[llvm-dev] [RFC] One or many git repositories?

Renato Golin via llvm-dev llvm-dev at lists.llvm.org
Mon Jul 25 06:47:53 PDT 2016


On 25 July 2016 at 14:29, David Chisnall <David.Chisnall at cl.cam.ac.uk> wrote:
> These are both good questions for someone more familiar with the Buildbot infrastructure than me.

Don't look at me! :)


> Not hard - there are two queues (stuff that’s ready to merge, stuff awaiting review) and you only start on the second queue when the first one is empty.

Indeed, why I mention priority queues. Should be trivial to implement,
but less so to maintain and to make it work everywhere. Development is
easy, software engineering is hard.


> These are the advantages.  The disadvantages are:
>
> - Someone needs to write the Buildbot integration code

Yup.

> - Committers need to adopt a slightly more complex workflow (though not more complex than going via phabricator)

Not entirely true. Pre-review committers can "just commit". I'm not a
big fan of that practice myself, I think it promotes "quick broken
changes that get quickly fixed later", but it is a big difference.


>> 4. Everyone else: just pull request access, need to wait for someone
>> in (2) to approve
>
> There’s not really a difference between 3 and 4 in this model.

That's my point.


> I have no idea about group 1.  This set roughly corresponds today to the set of people who are Chris, and should probably be half a dozen people for a bit more redundancy (admins are also the people who can add people to the GitHub group, create new repos, and so on).  It might be something overseen by the foundation.
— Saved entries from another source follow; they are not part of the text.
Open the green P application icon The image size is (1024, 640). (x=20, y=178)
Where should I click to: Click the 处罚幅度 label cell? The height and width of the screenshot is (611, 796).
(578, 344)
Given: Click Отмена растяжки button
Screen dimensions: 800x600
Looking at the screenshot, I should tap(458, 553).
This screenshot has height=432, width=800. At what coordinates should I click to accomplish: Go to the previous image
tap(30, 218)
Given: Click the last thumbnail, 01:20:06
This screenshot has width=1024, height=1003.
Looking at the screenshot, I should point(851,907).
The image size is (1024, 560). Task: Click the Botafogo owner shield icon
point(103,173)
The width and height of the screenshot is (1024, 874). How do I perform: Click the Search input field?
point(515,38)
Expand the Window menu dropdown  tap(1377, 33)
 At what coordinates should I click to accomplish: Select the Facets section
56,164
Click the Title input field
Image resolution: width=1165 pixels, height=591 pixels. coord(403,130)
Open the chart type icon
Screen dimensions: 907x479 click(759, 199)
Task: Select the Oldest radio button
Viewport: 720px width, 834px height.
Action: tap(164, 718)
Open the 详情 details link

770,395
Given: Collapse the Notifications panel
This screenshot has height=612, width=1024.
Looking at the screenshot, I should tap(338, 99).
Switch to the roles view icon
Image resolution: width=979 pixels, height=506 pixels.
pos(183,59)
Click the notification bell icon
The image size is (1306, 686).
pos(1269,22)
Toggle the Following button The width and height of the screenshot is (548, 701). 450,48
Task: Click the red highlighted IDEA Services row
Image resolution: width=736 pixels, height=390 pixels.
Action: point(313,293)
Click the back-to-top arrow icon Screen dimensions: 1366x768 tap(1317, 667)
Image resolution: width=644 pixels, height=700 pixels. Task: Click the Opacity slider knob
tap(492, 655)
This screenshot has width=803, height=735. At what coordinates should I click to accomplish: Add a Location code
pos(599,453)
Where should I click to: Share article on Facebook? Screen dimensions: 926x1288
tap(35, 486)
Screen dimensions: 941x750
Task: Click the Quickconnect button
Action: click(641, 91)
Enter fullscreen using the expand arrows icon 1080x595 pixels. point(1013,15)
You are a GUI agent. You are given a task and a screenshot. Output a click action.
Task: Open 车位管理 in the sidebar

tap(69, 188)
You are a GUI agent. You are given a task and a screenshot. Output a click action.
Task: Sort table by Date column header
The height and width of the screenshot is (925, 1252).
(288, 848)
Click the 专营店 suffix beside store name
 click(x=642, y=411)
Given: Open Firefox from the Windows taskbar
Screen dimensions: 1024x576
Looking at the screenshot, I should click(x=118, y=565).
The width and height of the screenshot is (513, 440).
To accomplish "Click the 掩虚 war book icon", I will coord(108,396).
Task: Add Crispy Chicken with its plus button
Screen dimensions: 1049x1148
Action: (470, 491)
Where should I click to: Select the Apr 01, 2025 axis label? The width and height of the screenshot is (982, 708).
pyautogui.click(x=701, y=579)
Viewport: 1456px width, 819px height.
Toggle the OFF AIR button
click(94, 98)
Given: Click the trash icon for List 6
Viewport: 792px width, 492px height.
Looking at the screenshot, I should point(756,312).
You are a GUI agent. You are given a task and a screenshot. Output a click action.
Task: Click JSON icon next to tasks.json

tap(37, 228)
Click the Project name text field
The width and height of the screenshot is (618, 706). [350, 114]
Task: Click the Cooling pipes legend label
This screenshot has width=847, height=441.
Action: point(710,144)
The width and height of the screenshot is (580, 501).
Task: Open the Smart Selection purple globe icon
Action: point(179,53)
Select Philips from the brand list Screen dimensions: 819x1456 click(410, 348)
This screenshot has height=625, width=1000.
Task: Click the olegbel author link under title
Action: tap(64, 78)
Right, probably the people that have access to the servers today. Not
code owners, high committers. For *admin* purpose *only*.


> Give people membership in the group and let them know what the community expects them to have reviewed pre-commit.  If they start committing things that should have been reviewed without proper review and they don’t change their behaviour, then move them back into group 4.

Right, so *all* committers. This solves the "3/4 separation problem",
and it puts the conundrum to rest.

Today we *trust* all committers to do that, anyway, so there's no
reason to *not* do that in the future. Makes sense to me.


> I don’t see a need for a mechanical separation between groups 2 and 3.  In FreeBSD we have a concept of mentorship, where new committers must have ‘Approved by: {name} (mentor)’ in all of their commits and their mentor is responsible for ensuring that they are following the expectations of the community.  This is similarly not enforced by the revision control system (though, again, people who don’t do it may find that they can no longer commit).

The same is true here, but without the additional flag.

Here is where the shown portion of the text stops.